**Task goal:**
Could you arrange every line of the data below as a JSON list of strings, one string per line, skipping blank lines? Leave the pictures out of your answer.

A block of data
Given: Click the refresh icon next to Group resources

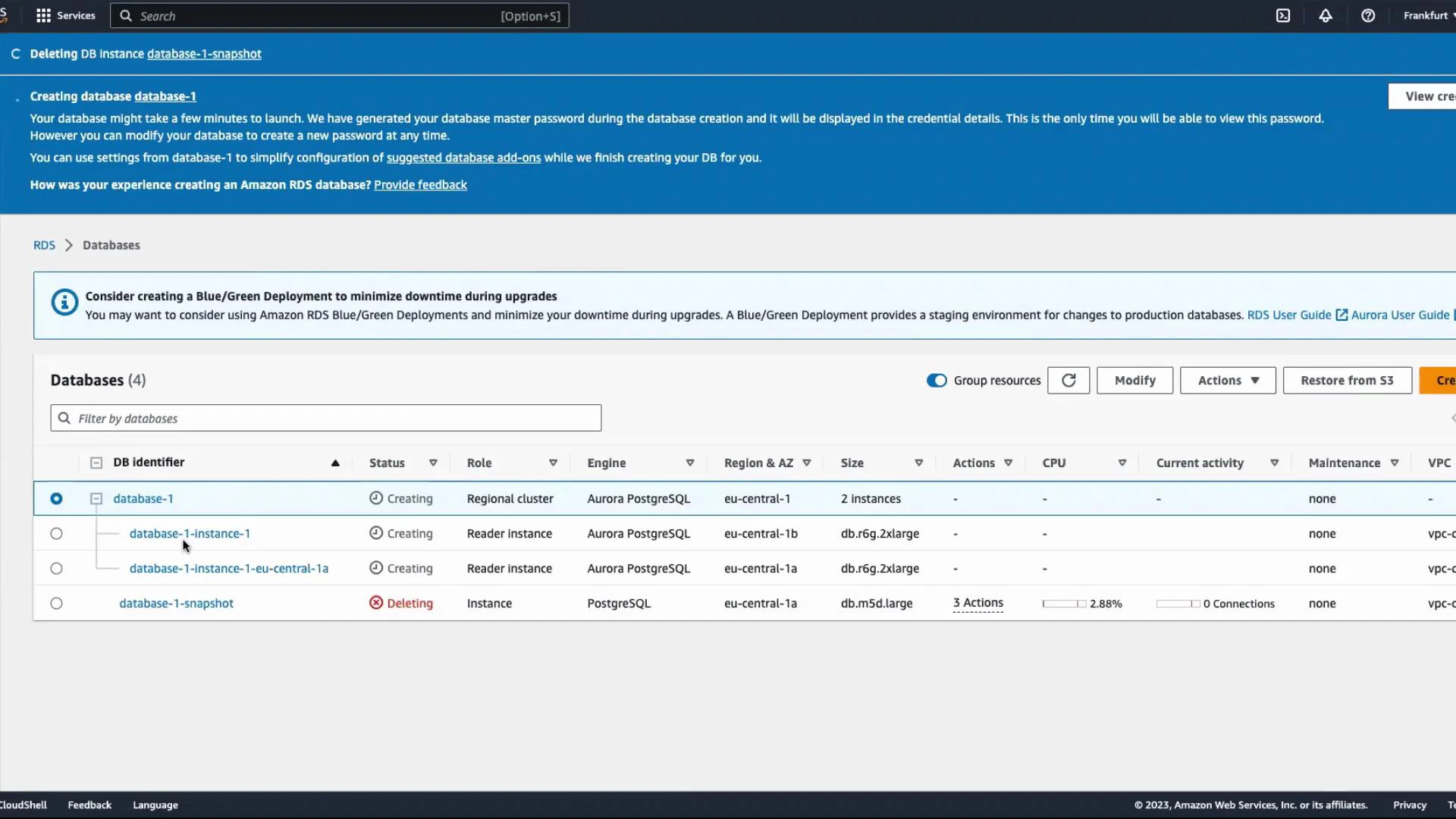Looking at the screenshot, I should [x=1068, y=380].
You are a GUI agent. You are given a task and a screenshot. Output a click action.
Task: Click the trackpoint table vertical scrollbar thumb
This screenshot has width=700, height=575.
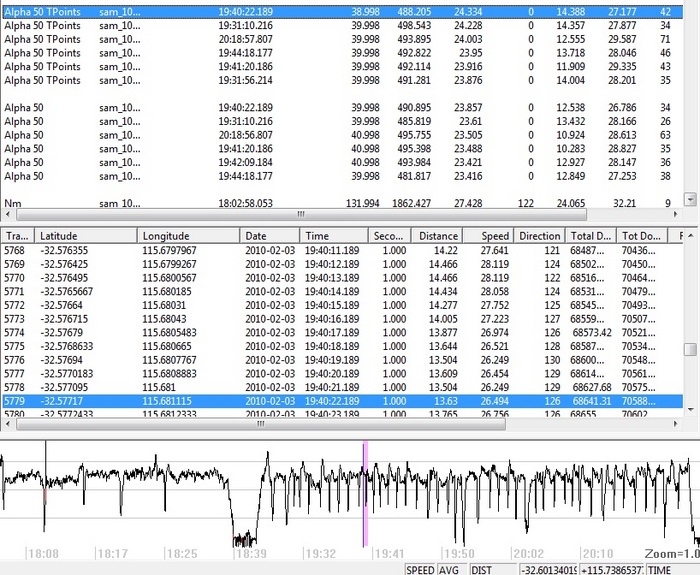(x=690, y=350)
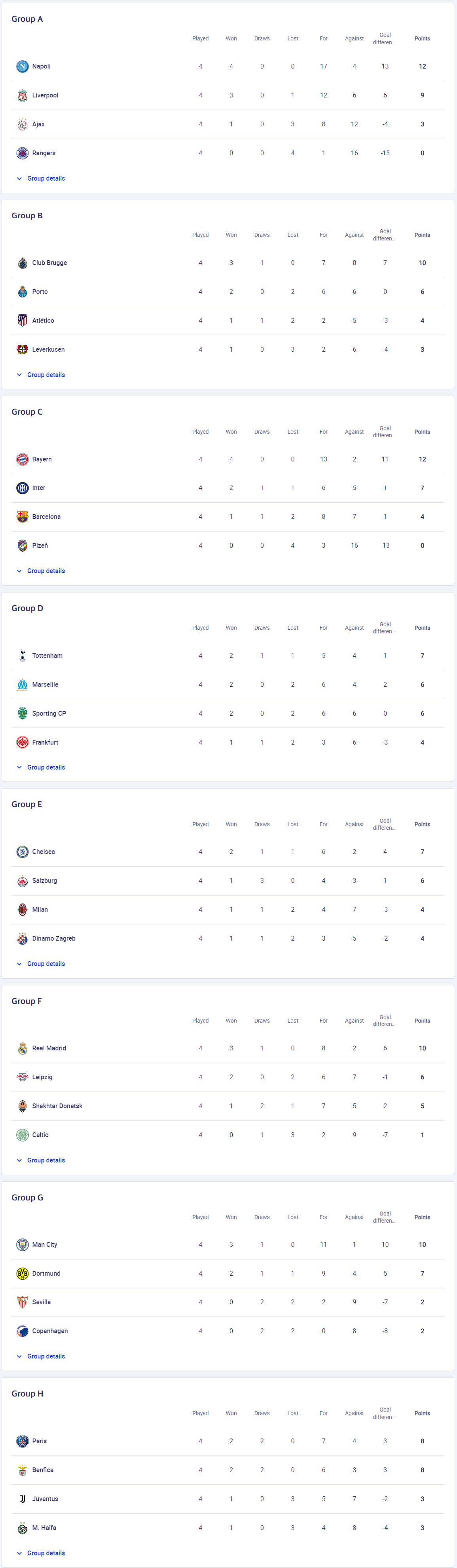This screenshot has width=457, height=1568.
Task: Click the Real Madrid crest
Action: click(23, 1048)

**Answer to the task:**
[
  "Given: Click the refresh icon next to Group resources",
  "Looking at the screenshot, I should [x=1068, y=380].",
  "You are a GUI agent. You are given a task and a screenshot. Output a click action.",
  "Task: Click the trackpoint table vertical scrollbar thumb",
  "This screenshot has width=700, height=575.",
  "(x=690, y=350)",
  "This screenshot has width=457, height=1568.",
  "Task: Click the Real Madrid crest",
  "Action: click(23, 1048)"
]